Trois phases se découpent clairement: 1990-1997, 1998-2008 et 2008-2013.

L'auteur s'attache ensuite à analyser la croissance des recettes fiscales et des dépenses pour chacune des années de ces trois périodes. Cliche relève ainsi qu'Ottawa n'a pas hésité à diminuer ses transferts aux provinces durant les années d'effort pour retrouver l'équilibre, tout comme Québec est parvenu à réduire ses dépenses de programmes pour y arriver. Bref, on a vivement serré la vis dans les deux capitales.

Cliche fait aussi ressortir que, durant la saine décennie de 1998 à 2008, Ottawa a été en mesure de rembourser 90 milliards de sa dette tout en diminuant quelque peu le fardeau fiscal qu'il avait alourdi pour retrouver l'équilibre. Il rompt avec les déficits un an plus tôt que Québec et équilibre grosso modo la croissance des dépenses et des recettes par la suite.

Durant la même période, Québec accumule des surplus de 2,6 milliards seulement parce que ses dépenses augmentent rapidement. Il ne parvient pas non plus à diminuer substantiellement le fardeau fiscal. Au contraire, il l'augmente même pour maintenir l'équilibre budgétaire.

En outre, la croissance du Québec est plus faible que la canadienne, ce qui ralentit la progression des rentrées fiscales tandis que les pressions sur les dépenses de santé commencent à faire leurs ravages.

Durant la période qui commence avec la récession de 2008-2009, les déficits d'Ottawa sont beaucoup plus importants, mais la progression relative de la dette est plus marquée à Québec. Deux raisons expliquent ce phénomène. D'abord le programme d'infrastructures n'est que partiellement comptabilisé dans l'exercice budgétaire du Québec. Il est plutôt amorti. Ensuite, Québec a moins amélioré son bilan durant la saine décennie.

Fait à signaler, les transferts fédéraux ont augmenté ou se sont maintenus durant cette période difficile.
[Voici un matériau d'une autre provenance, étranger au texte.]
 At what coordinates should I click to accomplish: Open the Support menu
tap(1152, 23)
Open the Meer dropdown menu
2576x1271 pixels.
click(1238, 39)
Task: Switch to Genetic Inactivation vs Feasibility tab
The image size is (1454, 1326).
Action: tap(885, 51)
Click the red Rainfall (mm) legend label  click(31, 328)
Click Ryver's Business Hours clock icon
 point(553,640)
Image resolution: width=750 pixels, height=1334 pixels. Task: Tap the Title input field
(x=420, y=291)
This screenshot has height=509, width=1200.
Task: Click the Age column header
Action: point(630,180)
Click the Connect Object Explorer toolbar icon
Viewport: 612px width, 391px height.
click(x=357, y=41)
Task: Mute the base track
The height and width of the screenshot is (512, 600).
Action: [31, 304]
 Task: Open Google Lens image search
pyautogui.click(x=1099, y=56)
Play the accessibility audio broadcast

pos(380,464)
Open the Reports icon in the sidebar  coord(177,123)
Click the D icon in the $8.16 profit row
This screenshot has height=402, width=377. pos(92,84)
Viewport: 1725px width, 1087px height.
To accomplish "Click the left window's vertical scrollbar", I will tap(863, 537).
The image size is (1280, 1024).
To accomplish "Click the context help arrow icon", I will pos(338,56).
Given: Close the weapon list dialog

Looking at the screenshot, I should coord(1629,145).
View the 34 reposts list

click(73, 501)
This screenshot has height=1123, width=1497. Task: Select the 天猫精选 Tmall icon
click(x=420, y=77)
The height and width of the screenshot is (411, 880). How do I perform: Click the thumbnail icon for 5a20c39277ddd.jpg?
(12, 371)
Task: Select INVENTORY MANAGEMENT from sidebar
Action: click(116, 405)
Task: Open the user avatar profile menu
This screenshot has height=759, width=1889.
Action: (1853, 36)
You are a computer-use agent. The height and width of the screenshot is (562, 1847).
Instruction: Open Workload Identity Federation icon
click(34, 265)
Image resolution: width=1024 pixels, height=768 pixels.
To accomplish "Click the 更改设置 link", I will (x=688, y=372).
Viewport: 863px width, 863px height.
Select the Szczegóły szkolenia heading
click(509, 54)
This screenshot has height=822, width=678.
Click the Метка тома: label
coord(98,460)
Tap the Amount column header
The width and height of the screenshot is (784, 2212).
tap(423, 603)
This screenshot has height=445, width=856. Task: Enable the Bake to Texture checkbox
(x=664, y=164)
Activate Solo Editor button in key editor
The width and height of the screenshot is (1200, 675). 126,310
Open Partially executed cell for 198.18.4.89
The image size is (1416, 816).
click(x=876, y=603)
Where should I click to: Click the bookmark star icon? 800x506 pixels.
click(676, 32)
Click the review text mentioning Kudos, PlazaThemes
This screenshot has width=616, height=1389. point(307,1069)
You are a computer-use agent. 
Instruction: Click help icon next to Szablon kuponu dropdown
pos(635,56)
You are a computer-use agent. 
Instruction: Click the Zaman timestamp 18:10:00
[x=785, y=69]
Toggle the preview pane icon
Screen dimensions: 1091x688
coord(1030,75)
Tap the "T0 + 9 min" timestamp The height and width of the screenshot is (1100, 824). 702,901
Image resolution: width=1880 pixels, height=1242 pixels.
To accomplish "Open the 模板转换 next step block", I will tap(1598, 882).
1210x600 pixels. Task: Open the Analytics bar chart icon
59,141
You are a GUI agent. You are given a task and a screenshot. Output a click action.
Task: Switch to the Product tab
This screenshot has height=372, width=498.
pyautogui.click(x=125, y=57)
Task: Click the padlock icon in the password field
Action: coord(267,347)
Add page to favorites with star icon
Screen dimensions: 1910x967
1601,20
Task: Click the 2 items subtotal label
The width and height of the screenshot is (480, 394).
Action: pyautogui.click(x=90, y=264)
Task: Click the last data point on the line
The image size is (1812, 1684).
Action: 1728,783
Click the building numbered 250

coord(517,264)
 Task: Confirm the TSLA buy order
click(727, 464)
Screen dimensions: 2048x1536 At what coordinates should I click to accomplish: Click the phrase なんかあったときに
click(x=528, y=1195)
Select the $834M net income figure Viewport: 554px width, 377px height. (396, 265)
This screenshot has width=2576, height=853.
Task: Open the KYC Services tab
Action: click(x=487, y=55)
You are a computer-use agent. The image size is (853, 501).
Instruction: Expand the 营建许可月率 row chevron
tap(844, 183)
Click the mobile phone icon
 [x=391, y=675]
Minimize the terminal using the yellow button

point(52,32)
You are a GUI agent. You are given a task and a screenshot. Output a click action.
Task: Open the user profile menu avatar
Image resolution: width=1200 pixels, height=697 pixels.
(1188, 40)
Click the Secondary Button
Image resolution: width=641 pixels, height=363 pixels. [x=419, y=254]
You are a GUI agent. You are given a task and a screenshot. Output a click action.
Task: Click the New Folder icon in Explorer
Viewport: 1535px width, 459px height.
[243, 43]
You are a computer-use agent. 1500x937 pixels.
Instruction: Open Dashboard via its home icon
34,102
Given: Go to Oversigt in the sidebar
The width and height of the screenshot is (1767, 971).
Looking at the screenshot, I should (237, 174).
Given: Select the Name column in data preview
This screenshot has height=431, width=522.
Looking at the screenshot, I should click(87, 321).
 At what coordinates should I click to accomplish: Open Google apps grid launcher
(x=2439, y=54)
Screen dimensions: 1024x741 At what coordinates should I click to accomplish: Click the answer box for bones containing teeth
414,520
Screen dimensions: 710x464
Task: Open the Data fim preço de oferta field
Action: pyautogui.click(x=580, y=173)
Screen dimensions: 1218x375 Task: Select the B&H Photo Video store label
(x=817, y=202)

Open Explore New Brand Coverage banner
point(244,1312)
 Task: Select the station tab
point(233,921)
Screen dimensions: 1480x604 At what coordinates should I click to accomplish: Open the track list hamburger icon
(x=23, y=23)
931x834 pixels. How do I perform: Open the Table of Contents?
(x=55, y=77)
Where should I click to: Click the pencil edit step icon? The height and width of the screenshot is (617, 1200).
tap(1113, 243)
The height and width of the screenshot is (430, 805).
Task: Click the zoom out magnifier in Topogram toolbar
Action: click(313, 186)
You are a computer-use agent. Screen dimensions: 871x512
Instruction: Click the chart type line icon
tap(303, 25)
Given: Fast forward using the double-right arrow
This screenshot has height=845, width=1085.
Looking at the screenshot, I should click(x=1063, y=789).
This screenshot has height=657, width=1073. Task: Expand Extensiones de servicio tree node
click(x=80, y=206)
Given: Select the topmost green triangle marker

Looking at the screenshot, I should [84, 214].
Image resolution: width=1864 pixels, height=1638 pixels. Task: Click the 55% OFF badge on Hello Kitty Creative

Ottawa n'a pas augmenté le fardeau des contribuables. Québec, si. Par une majoration de la taxe de vente, l'introduction de la taxe santé, l'ajout d'un taux d'imposition pour les revenus de plus de 100 000$.

Ottawa a repris le contrôle de ses dépenses dès l'an trois de ce cycle, Québec commence à peine.

Au final, la maîtrise des finances publiques a été mieux réussie par Ottawa qui partait de beaucoup plus loin. En 1989-1990, le service de sa dette, c'est-à-dire les intérêts que les contribuables payent à leurs créanciers publics, représentait plus de 6% du PIB nominal. En 2012-2013, c'était moins de 2%.

Au Québec, les résultats sont bien moins probants, bien qu'il faille tenir compte de la réforme comptable de 1997-1998 qui inclut désormais les déficits des écoles et des hôpitaux dans le périmètre comptable du gouvernement.

Si Ottawa fait des choix qui coincent les provinces, force est de constater que Québec a tardé à réagir. «Une dette publique qui augmente plus vite que l'économie pendant une période prolongée met en péril la transmission ordonnée du fardeau fiscal intergénérationnel», prévient Cliche.

Ceux qui mesurent encore mal l'ampleur de la tâche auraient intérêt à le lire.